DOCUMENT PASSAGE:
>> Start

Tpetra BCRS: Thread-parallelize sparse matrix-vector multiply

mhoemmen commented 8 years ago

@trilinos/tpetra @trilinos/ifpack2 @crtrott @kyungjoo-kim @amklinv

Thread-parallelize the sparse matrix-vector multiply in the apply() method of Tpetra::Experimental::BlockCrsMatrix. Please interact with Ryan Eberhardt, who has an excellent CUDA implementation for column-major blocks.

It would be wise to do this in two passes. First, add a simple host execution space parallelization using a lambda. Then, implement an optimized kernel, using Ryan's as a start.

This affects Ifpack2 as well as Tpetra, because for Jacobi with > 1 sweep, Ifpack2 uses sparse mat-vec.

mhoemmen commented 8 years ago

This depends on #179, in that the optimal kernel might use a different layout for blocks.

srajama1 commented 8 years ago

May be this should be KokkosKernels ?

kyungjoo-kim commented 8 years ago

Regarding to this issue, I just looked at the code. I think that what needs to be done is

Tpetra_Experimental_BlockCrsMatrix_def.hpp

apply parallel for around GEMV

Tpetra_Experimental_BlockView.hpp

apply team-level parallelization inside.

Is this the right track to go (just make sure I am not completely doing something wrong).

>> End

Collected data:
>> Start

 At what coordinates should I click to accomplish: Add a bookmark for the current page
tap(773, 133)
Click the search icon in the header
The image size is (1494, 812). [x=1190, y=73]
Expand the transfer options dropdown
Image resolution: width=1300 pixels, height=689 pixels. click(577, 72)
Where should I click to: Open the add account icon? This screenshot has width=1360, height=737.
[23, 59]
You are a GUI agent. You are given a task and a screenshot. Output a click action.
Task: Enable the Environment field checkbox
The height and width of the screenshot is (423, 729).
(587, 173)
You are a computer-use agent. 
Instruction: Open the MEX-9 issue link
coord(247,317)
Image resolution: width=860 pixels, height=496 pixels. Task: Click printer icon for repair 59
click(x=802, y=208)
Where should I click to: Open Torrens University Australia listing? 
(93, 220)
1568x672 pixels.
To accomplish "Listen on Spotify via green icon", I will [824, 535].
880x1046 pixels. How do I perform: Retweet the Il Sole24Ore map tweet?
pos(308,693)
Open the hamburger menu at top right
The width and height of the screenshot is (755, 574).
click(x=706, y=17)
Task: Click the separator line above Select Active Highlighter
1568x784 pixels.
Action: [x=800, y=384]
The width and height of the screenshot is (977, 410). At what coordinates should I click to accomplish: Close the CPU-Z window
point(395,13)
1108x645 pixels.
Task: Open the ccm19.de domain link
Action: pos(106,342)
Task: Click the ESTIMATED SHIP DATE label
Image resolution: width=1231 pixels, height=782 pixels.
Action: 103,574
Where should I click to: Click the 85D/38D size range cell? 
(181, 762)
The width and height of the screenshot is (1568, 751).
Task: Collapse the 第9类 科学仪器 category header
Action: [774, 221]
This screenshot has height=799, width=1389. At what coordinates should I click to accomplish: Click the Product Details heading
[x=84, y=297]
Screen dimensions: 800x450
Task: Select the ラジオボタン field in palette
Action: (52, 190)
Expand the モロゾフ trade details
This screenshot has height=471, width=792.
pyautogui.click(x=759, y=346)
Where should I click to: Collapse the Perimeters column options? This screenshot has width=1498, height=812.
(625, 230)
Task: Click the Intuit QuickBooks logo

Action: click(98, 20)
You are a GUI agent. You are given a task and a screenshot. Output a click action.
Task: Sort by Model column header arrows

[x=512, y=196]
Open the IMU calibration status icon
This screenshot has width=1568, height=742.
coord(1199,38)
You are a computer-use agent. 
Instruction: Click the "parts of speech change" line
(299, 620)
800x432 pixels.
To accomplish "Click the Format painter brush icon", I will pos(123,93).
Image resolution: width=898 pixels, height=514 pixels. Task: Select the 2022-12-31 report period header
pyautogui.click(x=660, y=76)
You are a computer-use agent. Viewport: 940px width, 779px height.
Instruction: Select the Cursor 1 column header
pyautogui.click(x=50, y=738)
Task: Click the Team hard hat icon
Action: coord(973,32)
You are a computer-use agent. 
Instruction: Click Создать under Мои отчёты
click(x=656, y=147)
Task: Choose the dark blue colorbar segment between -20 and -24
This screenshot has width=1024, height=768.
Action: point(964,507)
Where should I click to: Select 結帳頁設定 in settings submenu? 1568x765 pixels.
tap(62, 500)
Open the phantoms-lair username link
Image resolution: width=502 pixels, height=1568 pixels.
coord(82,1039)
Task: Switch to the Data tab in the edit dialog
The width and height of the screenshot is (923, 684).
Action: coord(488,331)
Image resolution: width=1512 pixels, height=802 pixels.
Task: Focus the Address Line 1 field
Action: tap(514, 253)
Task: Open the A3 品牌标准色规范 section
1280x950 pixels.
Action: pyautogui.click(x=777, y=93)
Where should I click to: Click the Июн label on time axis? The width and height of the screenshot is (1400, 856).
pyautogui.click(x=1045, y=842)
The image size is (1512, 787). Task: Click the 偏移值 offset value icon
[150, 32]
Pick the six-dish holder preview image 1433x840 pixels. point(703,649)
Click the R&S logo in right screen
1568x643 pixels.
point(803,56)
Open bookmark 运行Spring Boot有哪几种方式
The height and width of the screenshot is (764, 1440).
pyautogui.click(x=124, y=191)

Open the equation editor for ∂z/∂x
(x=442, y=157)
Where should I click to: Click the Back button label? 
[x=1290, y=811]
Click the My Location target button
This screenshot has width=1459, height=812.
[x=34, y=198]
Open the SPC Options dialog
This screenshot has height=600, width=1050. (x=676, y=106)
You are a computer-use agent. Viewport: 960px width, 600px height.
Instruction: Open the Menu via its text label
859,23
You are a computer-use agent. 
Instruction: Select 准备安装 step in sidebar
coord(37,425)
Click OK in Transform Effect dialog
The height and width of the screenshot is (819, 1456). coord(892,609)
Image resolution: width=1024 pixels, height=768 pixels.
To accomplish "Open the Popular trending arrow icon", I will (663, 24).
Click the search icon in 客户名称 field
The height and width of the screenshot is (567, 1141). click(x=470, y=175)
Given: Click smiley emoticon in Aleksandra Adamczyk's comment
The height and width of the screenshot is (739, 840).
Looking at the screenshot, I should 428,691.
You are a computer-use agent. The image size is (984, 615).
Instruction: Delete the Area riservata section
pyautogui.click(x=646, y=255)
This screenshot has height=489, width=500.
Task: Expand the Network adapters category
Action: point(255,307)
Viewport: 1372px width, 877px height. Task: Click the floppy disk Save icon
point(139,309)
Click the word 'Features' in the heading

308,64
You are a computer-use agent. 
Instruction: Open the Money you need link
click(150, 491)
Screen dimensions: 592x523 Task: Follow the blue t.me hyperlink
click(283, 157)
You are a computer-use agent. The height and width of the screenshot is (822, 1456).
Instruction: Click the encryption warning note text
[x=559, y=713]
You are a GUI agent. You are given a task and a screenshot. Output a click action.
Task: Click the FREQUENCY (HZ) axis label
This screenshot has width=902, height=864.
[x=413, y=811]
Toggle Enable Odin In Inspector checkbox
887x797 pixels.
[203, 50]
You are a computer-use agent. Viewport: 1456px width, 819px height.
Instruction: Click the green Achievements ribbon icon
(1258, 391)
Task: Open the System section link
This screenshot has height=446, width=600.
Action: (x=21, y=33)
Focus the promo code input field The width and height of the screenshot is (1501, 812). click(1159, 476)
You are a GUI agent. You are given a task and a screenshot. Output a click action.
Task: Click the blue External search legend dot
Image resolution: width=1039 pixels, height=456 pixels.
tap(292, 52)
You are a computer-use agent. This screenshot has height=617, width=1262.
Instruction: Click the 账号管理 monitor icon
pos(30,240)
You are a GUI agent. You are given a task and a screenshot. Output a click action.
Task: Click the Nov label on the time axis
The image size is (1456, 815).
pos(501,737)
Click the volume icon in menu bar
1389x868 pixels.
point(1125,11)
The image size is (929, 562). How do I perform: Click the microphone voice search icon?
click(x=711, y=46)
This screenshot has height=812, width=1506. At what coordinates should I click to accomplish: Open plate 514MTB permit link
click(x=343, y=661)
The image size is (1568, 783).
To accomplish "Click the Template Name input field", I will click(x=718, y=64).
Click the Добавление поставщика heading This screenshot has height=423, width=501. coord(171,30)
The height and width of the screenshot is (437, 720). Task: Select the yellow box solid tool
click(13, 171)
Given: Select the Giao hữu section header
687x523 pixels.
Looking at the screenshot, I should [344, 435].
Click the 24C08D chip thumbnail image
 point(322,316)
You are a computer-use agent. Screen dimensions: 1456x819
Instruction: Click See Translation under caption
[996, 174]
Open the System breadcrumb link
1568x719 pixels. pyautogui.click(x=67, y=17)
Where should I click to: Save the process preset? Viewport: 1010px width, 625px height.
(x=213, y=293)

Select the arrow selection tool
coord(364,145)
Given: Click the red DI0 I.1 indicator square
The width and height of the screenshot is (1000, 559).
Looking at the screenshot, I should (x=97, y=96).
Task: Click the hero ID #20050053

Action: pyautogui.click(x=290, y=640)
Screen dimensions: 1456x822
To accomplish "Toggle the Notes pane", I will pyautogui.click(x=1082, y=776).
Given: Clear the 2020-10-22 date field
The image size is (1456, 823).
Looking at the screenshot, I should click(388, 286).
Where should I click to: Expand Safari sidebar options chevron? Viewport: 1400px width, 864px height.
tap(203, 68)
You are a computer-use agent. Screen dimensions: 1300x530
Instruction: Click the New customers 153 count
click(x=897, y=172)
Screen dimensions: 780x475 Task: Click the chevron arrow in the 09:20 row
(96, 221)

>> End

TO-DO LIST:
1. Answer these questions using the thread on thread-parallelizing the sparse matrix-vector multiply:
(a) In which method of Tpetra::Experimental::BlockCrsMatrix is the multiply to be thread-parallelized?
(b) What issue number does the work depend on?
(c) What change is proposed for Tpetra_Experimental_BlockView.hpp?
2. List every handle in the thread on thread-parallelizing the sparse matrix-vector multiply that begins with an @ sign.

WORKED ANSWERS:
1.
(a) The apply() method.
(b) #179.
(c) Apply team-level parallelization inside it.

2.
@trilinos/tpetra
@trilinos/ifpack2
@crtrott
@kyungjoo-kim
@amklinv